** ACTION ITEM **
Give back exactly the lines from the one holding "This screenshot has height=1452, width=1528." to the last line of the entries, both included, and nothing more.

** INPUT **
== Segment start ==
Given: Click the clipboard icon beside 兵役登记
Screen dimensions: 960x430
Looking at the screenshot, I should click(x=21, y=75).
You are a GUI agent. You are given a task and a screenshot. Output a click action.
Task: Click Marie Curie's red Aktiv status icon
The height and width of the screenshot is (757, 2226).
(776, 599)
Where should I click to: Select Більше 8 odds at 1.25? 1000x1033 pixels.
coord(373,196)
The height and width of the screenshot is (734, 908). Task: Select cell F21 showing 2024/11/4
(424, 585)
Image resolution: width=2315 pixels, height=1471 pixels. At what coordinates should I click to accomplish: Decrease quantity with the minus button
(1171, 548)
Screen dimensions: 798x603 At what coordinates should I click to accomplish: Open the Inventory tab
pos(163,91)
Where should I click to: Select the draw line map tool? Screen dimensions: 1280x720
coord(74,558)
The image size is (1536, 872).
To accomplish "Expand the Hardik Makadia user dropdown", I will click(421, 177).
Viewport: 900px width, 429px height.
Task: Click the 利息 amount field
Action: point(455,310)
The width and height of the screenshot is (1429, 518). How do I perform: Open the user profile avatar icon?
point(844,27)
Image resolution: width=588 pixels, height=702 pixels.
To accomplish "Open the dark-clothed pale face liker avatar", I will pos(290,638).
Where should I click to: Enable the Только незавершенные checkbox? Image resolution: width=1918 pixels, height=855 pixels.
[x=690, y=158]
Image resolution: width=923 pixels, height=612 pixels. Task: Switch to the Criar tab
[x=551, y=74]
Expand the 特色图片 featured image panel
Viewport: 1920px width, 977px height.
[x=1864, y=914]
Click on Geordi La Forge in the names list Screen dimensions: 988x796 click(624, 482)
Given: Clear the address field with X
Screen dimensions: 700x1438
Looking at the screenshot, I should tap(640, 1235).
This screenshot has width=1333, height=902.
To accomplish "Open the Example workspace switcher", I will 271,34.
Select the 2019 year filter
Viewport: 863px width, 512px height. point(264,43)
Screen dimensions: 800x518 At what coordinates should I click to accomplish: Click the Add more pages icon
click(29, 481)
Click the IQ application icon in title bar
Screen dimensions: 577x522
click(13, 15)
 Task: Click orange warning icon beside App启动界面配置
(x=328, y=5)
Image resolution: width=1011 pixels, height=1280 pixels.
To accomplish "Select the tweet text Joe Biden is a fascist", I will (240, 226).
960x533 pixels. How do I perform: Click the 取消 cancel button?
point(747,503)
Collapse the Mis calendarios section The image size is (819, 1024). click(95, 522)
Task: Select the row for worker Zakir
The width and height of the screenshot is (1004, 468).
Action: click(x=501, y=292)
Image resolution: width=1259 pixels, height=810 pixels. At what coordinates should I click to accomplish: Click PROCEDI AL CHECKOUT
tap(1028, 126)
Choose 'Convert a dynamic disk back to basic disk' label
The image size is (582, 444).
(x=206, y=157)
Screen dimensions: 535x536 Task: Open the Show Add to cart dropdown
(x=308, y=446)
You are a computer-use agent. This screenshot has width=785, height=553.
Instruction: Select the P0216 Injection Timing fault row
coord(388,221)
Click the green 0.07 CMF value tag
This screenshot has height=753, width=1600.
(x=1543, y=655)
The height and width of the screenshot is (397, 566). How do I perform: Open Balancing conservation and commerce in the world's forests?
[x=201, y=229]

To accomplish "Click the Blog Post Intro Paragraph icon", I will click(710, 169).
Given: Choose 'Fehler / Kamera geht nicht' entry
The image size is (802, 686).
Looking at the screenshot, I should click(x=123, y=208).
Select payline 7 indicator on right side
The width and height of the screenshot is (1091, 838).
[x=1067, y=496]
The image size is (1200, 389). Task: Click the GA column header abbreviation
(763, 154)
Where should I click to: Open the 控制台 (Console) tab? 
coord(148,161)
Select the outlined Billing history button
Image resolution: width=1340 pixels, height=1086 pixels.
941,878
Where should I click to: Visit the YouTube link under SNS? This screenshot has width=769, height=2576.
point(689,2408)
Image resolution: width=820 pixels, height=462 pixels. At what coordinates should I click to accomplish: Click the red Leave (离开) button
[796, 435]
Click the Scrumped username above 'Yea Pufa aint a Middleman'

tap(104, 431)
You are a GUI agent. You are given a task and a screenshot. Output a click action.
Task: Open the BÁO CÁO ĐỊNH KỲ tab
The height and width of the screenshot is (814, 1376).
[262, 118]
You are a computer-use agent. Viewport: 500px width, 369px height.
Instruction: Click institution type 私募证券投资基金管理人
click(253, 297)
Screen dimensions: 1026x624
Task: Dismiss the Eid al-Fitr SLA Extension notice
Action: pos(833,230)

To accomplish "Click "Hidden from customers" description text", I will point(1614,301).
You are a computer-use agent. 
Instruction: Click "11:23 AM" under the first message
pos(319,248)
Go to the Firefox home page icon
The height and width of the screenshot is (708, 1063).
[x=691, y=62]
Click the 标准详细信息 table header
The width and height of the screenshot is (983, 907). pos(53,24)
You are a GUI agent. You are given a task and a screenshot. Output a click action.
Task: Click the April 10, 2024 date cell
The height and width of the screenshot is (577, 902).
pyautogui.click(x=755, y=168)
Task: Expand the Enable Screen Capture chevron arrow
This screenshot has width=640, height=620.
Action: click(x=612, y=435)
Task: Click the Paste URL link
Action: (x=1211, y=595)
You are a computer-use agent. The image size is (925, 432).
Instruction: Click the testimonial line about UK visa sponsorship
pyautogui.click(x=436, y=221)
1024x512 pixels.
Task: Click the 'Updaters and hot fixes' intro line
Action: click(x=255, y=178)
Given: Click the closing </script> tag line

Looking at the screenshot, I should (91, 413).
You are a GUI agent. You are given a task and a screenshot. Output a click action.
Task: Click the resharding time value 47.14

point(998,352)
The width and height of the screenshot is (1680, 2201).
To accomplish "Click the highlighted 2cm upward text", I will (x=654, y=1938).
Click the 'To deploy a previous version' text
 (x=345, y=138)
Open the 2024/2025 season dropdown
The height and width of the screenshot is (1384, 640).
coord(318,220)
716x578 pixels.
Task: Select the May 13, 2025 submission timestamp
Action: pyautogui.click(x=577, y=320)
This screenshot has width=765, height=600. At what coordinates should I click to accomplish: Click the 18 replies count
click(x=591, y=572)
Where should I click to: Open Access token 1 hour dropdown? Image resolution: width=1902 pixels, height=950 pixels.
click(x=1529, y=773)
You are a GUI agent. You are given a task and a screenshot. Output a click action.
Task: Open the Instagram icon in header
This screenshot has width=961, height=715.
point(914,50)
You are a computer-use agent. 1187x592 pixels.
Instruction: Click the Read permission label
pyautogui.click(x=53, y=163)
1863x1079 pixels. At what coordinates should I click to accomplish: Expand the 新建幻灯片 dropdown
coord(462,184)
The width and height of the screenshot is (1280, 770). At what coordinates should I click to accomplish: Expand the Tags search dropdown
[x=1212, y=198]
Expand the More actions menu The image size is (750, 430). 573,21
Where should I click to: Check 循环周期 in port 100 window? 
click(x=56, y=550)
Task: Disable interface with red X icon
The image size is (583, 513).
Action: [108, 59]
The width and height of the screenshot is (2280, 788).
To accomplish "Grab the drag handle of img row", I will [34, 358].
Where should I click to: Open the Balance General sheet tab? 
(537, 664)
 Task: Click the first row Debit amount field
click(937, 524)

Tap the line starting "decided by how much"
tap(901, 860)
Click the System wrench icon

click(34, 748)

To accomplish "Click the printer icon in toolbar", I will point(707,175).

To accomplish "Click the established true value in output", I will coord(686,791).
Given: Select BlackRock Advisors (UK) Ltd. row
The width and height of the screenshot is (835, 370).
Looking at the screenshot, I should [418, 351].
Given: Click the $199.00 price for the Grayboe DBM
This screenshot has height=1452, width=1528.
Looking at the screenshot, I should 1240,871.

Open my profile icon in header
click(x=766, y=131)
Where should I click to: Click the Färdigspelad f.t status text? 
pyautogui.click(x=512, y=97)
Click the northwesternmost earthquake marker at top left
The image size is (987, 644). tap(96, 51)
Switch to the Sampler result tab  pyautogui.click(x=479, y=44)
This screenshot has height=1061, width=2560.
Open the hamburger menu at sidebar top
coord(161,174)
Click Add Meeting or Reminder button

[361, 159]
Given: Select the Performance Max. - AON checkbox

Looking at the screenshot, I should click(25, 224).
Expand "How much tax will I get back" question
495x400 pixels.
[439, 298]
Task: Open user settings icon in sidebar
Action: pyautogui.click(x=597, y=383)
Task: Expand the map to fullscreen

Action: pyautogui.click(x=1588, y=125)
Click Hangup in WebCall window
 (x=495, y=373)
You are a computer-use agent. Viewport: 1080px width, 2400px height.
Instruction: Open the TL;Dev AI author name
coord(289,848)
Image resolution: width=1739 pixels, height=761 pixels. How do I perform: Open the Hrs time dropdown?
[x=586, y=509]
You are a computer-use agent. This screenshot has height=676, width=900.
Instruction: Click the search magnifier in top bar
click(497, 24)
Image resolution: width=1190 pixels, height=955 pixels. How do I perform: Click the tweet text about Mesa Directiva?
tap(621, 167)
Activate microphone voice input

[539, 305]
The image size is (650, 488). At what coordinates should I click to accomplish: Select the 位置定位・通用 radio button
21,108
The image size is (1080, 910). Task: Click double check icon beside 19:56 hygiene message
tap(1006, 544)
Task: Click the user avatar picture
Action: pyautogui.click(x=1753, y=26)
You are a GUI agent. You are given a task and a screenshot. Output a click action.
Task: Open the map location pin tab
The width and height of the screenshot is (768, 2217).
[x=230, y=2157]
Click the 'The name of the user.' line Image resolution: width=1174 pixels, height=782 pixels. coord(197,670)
== Segment end ==
** YOUR RESPONSE **
This screenshot has height=1452, width=1528.
Looking at the screenshot, I should 1240,871.

Open my profile icon in header
click(x=766, y=131)
Where should I click to: Click the Färdigspelad f.t status text? 
pyautogui.click(x=512, y=97)
Click the northwesternmost earthquake marker at top left
The image size is (987, 644). tap(96, 51)
Switch to the Sampler result tab  pyautogui.click(x=479, y=44)
This screenshot has height=1061, width=2560.
Open the hamburger menu at sidebar top
coord(161,174)
Click Add Meeting or Reminder button

[361, 159]
Given: Select the Performance Max. - AON checkbox

Looking at the screenshot, I should click(25, 224).
Expand "How much tax will I get back" question
495x400 pixels.
[439, 298]
Task: Open user settings icon in sidebar
Action: pyautogui.click(x=597, y=383)
Task: Expand the map to fullscreen

Action: pyautogui.click(x=1588, y=125)
Click Hangup in WebCall window
 (x=495, y=373)
You are a computer-use agent. Viewport: 1080px width, 2400px height.
Instruction: Open the TL;Dev AI author name
coord(289,848)
Image resolution: width=1739 pixels, height=761 pixels. How do I perform: Open the Hrs time dropdown?
[x=586, y=509]
You are a computer-use agent. This screenshot has height=676, width=900.
Instruction: Click the search magnifier in top bar
click(497, 24)
Image resolution: width=1190 pixels, height=955 pixels. How do I perform: Click the tweet text about Mesa Directiva?
tap(621, 167)
Activate microphone voice input

[539, 305]
The image size is (650, 488). At what coordinates should I click to accomplish: Select the 位置定位・通用 radio button
21,108
The image size is (1080, 910). Task: Click double check icon beside 19:56 hygiene message
tap(1006, 544)
Task: Click the user avatar picture
Action: pyautogui.click(x=1753, y=26)
You are a GUI agent. You are given a task and a screenshot. Output a click action.
Task: Open the map location pin tab
The width and height of the screenshot is (768, 2217).
[x=230, y=2157]
Click the 'The name of the user.' line Image resolution: width=1174 pixels, height=782 pixels. coord(197,670)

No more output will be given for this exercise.